Worked on a digital library system from 1998-2004 here at Kyoto University, implemented it into the library system here. The internet is a great source of knowledge, with a lot of multimedia information as well. A search returns lots of information, so it is very hard to understand and visualize all of what is returned. There are three large studies in Japan looking at this problem:

  • Information Grand Voyage Project (Ministry of Economy, Trade, and Industry)
    • Technology for navigation multimedia information
    • Personalization for a user
    • Focused on industry development, 5 billion yen first year budget
  • Information Explosion Project (Ministry of Education, Culture, Sports, Science and Techonology)
    • Information extraction, particularly from multi modal information that is massively expanding
    • Technology for scanning information
    • Focus on University researchers, 600 million yen for the first year
  • The Information Analysis Proecjt (Ministry of Internal affairs and communication.)
    • Filter out useful information from unreliable and/or incorrect information
    • Add information on reliability, trustworthiness, and authenticity
    • Based at NICT for five years, with 300 million budget for the first year
    Information analysis:
  • surface analysis of information reliability
  • reliability of web sites based on site meta-data.
    Deep analysis of reliability:
  • cluster large amounts of information
  • Cluster summarization
  • Intention and emotion extraction from cluster information
  • Check and present contradictory information against dominant information, e.g., long tail information against dominant information.
  • Check consistency between the retrieved information and judge accuracy against known academic knowledge. (knowledge base, inference mechanism.)
  • Check consistency against temporal flow of information
Incorporates information from the web into a large-scale knowledge database, machine translation into Japanese before analysis.

III. Digital Archives

NICT is working on the Kyoto Digital Archives. They aim to digitize cultural and historical assets, promote new local industry (while helping to save traditional crafts and performing arts), and property rights research. They have the "Nijo Castle Digital Archives Project", with 327 Kano Tan'yu paintings digitized.

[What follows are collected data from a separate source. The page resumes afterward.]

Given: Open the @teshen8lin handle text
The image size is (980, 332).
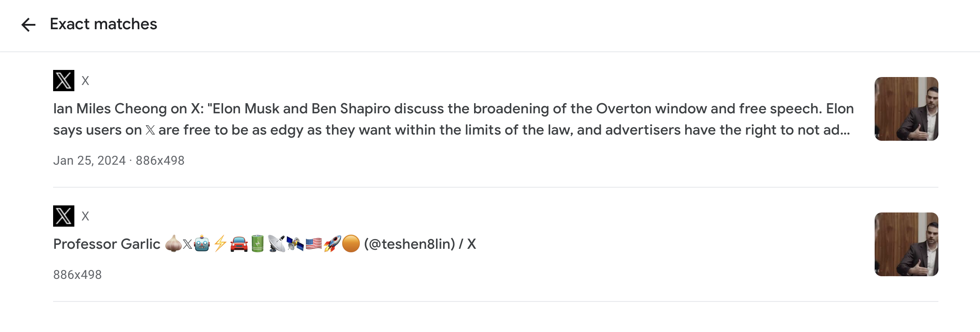Looking at the screenshot, I should 409,244.
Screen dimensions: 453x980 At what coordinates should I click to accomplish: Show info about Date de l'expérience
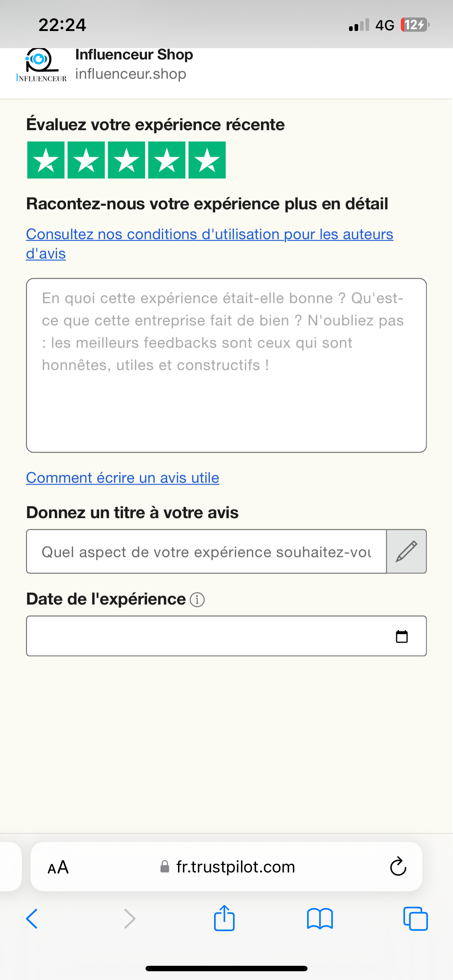(197, 600)
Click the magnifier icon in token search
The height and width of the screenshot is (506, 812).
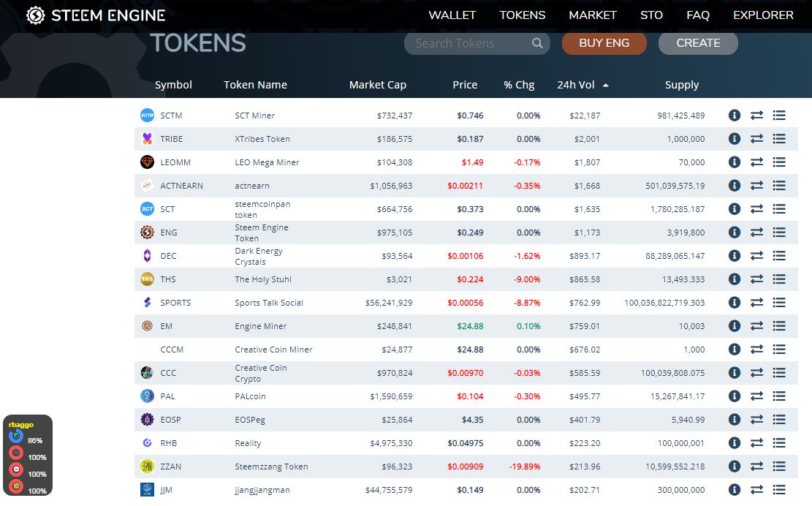click(x=537, y=43)
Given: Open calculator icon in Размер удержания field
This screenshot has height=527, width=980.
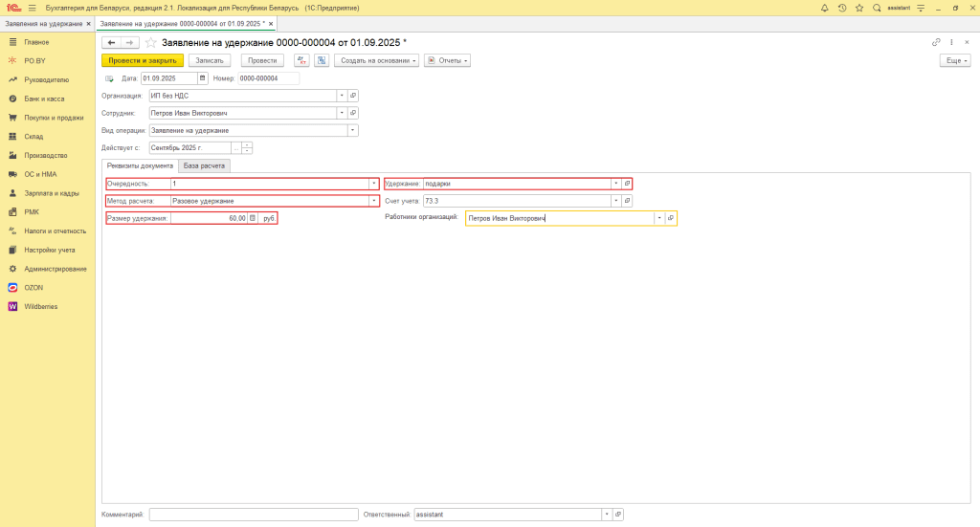Looking at the screenshot, I should click(253, 218).
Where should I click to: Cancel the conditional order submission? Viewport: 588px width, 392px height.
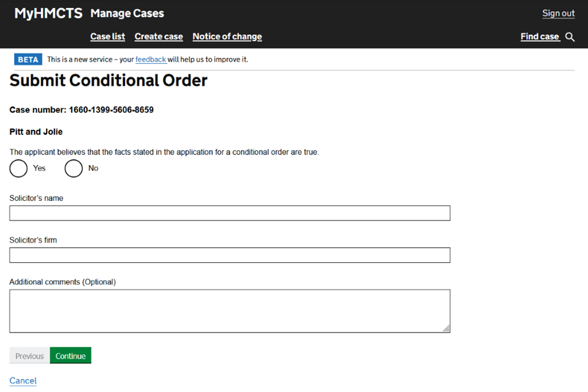point(23,380)
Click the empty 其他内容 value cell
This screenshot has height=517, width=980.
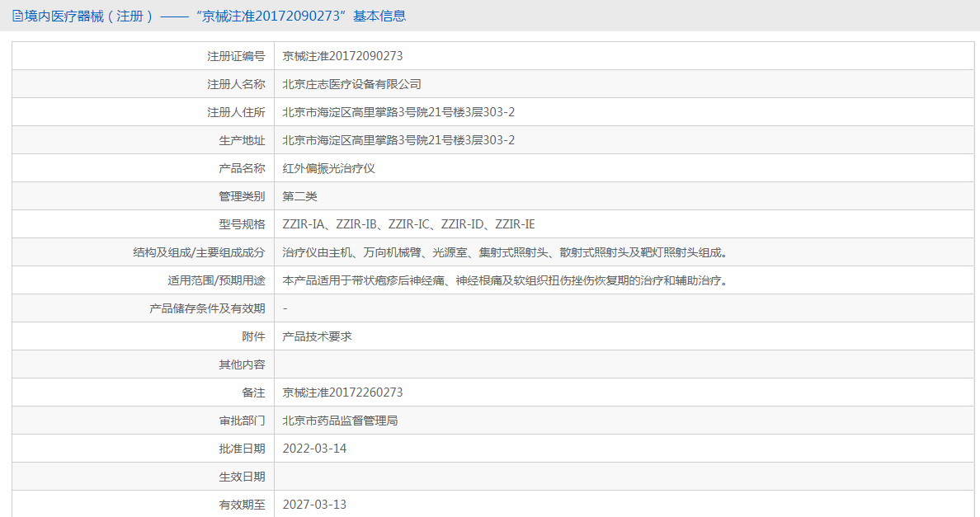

Has some details on their digital library preservation effort. They also have done studies on perceptual color recognition, and developed a system that uses 8 color components to record color.

Needs work on image retrieval technology (image search with color) and motion search segmentation, extraction, and extracting interesting images for video.

"Today's machine translation is nearly of usable quality to translate newspaper articles, introductory articles of various kinds, commentary papers, science and engineering papers, etc."

They have the Kyoto Project of World Cultural Exchange, and a few slides on how that works.

Session 2a: Advanced Digital Archives

"Annotating the Web Archives - An Exploration of Web Archives Cataloging and Semantic Web", Paul H.J. Wu, Adrian K.H. Heok, Ichsan P. Tamsir (Nanyang Technological University, Singapore.)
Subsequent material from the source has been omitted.